▶ [Saved entries]

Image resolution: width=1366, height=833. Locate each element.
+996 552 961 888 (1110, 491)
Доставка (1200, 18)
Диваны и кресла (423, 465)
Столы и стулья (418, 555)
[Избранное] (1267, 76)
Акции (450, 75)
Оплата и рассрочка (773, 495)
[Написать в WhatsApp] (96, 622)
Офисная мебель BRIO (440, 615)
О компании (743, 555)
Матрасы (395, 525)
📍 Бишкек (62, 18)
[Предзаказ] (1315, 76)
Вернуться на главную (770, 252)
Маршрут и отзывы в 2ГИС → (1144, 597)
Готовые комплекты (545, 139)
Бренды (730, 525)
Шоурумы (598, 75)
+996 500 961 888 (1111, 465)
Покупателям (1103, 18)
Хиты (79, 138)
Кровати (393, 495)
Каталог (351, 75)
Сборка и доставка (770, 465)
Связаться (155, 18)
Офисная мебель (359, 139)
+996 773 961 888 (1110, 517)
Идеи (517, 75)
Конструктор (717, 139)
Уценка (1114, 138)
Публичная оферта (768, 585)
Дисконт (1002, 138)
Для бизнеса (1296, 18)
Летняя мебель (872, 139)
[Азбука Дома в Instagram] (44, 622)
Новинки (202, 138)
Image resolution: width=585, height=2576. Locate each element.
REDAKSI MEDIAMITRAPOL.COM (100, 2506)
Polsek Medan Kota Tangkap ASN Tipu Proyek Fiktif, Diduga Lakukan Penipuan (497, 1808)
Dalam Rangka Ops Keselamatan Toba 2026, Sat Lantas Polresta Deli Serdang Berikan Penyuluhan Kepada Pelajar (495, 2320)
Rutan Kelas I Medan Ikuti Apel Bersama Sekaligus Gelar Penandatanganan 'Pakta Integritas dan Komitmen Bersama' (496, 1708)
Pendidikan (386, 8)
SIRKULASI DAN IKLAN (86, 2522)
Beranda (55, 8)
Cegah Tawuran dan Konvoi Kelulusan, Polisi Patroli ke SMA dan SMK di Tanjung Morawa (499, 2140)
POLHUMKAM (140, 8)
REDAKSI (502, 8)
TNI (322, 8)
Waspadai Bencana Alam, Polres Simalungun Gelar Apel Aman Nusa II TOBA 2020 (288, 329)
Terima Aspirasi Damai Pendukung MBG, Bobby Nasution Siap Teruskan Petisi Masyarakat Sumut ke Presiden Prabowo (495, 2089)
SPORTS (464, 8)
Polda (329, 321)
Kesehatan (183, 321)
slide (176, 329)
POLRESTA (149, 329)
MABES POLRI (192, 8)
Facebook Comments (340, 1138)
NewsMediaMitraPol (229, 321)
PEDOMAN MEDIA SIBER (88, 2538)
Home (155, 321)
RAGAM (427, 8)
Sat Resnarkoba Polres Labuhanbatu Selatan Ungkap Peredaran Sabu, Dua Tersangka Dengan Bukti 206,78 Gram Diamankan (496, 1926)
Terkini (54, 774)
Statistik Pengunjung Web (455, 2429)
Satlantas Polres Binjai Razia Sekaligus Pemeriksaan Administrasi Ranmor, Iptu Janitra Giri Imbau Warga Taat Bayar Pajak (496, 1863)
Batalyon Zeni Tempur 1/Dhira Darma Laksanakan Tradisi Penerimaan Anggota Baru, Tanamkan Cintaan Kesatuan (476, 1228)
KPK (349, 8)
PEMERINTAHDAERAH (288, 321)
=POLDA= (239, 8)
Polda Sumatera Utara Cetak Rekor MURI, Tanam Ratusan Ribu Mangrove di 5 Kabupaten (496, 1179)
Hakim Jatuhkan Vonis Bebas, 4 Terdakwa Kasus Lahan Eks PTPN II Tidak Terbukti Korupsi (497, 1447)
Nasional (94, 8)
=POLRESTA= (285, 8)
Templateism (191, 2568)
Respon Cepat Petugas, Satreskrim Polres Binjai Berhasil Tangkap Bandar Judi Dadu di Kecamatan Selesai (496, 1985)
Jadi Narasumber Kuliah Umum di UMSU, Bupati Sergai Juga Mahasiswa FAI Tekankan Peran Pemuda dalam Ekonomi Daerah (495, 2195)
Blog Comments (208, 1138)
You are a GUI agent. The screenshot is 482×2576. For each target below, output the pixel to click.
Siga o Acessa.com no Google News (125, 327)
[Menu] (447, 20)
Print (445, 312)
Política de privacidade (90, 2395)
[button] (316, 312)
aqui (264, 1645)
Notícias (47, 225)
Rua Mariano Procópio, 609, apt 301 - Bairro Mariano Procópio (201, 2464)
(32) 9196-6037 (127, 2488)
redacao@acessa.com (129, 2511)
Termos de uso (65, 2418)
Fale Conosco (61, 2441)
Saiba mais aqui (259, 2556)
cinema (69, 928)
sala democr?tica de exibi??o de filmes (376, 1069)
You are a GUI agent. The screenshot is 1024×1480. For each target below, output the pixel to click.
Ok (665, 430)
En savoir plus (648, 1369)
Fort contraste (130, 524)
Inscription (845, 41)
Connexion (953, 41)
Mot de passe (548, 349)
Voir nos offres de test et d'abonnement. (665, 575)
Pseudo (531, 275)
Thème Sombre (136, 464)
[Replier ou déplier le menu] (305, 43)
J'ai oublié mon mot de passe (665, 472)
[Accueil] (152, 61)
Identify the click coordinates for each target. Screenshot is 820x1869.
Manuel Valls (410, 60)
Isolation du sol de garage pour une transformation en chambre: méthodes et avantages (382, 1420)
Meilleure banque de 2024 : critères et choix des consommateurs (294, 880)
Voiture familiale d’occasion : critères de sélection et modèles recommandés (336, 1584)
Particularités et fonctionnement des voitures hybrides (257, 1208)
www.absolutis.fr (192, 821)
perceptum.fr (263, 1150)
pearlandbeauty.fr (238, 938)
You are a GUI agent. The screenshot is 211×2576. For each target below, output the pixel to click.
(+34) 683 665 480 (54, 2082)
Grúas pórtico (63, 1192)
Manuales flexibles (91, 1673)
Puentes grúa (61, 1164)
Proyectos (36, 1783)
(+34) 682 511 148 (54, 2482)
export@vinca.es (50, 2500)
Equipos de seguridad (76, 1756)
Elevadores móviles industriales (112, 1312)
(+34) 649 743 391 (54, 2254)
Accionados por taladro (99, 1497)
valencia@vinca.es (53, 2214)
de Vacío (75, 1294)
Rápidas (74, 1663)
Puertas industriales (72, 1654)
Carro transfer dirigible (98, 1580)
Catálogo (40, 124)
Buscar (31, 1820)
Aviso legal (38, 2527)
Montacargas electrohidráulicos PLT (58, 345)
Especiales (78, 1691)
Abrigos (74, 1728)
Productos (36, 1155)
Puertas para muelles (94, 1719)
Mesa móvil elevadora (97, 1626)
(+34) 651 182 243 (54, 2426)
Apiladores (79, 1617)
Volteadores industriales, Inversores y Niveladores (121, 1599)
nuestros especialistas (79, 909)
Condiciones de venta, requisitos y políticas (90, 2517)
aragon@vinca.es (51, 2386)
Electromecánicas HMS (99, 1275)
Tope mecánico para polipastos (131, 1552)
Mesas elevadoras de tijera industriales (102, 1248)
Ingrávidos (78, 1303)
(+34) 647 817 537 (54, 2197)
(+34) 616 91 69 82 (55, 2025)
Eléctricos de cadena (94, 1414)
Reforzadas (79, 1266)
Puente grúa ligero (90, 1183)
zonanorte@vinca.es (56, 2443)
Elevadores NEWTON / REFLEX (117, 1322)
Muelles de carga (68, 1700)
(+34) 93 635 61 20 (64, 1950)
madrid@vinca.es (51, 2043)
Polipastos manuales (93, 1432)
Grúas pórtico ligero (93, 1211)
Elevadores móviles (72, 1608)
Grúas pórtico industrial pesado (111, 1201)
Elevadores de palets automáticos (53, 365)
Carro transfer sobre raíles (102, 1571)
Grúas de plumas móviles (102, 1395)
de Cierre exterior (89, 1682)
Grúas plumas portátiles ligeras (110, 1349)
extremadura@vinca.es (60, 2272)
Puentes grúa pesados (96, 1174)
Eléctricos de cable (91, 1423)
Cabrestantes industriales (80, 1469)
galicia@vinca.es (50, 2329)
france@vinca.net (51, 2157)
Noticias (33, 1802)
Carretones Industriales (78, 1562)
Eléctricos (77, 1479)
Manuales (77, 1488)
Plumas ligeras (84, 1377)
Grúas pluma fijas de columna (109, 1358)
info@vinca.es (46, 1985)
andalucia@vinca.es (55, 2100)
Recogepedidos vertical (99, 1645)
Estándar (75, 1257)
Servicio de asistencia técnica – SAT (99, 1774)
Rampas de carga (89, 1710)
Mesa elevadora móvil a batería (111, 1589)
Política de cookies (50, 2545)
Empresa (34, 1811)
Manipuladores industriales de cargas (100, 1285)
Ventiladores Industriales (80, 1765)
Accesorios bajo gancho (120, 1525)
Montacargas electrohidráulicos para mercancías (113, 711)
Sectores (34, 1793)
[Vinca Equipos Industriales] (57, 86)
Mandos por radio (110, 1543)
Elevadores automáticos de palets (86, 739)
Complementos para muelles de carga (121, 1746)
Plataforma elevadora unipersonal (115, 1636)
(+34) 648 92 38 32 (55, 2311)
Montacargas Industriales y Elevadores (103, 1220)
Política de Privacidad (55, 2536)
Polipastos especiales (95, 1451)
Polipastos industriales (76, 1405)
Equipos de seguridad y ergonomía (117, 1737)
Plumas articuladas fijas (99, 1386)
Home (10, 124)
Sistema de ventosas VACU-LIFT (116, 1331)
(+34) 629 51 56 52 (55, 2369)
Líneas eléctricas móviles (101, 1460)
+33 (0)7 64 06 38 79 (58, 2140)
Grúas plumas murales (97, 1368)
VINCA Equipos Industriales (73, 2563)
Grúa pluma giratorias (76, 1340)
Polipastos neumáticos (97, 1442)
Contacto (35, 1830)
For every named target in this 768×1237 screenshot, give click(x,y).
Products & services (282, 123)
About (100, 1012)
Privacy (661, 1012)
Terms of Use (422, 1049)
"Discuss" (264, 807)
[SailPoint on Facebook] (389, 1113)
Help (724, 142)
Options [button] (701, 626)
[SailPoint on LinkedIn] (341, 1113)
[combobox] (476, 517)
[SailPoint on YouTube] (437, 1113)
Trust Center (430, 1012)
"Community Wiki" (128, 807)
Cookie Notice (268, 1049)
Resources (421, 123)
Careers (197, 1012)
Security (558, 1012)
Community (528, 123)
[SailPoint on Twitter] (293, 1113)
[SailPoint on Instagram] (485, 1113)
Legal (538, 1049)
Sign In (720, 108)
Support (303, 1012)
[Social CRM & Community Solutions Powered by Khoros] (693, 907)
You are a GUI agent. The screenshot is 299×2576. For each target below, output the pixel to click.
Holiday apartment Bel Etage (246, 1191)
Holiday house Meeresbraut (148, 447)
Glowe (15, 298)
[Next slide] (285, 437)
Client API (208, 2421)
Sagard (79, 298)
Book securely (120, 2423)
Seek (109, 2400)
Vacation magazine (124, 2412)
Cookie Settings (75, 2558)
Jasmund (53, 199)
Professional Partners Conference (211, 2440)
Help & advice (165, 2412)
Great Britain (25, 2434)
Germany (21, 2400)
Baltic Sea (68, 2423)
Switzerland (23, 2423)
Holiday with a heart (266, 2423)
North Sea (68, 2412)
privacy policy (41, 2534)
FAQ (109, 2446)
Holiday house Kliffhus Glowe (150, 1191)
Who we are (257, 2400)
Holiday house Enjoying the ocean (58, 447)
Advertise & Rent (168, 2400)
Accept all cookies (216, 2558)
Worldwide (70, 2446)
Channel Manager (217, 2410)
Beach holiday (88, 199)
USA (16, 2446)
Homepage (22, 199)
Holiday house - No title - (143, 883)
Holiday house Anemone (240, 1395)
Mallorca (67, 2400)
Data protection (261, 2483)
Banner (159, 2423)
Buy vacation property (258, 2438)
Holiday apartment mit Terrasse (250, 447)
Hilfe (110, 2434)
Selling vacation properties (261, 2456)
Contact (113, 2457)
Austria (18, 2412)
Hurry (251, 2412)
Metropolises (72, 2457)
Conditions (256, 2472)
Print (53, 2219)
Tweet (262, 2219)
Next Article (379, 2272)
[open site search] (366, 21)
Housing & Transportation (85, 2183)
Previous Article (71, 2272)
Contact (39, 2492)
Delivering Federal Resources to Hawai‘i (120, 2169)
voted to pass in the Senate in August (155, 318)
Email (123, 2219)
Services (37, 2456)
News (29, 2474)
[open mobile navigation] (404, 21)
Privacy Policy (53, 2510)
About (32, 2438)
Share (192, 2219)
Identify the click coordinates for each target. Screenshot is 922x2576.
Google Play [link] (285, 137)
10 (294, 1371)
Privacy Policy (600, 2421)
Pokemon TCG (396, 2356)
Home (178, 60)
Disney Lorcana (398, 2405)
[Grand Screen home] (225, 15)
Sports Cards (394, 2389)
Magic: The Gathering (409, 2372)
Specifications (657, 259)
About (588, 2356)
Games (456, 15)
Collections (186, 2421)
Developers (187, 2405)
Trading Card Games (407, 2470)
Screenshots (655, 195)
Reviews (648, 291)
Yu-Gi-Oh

▶ [EXERCISE AIM] From the data above, output only the lines between the line containing "www.absolutis.fr (192, 821)" and the line containing "export@vinca.es (50, 2500)", inclusive, exactly as written.

▶ [YOUR SOLUTION]
www.absolutis.fr (192, 821)
perceptum.fr (263, 1150)
pearlandbeauty.fr (238, 938)
You are a GUI agent. The screenshot is 211×2576. For each target below, output the pixel to click.
(+34) 683 665 480 (54, 2082)
Grúas pórtico (63, 1192)
Manuales flexibles (91, 1673)
Puentes grúa (61, 1164)
Proyectos (36, 1783)
(+34) 682 511 148 (54, 2482)
export@vinca.es (50, 2500)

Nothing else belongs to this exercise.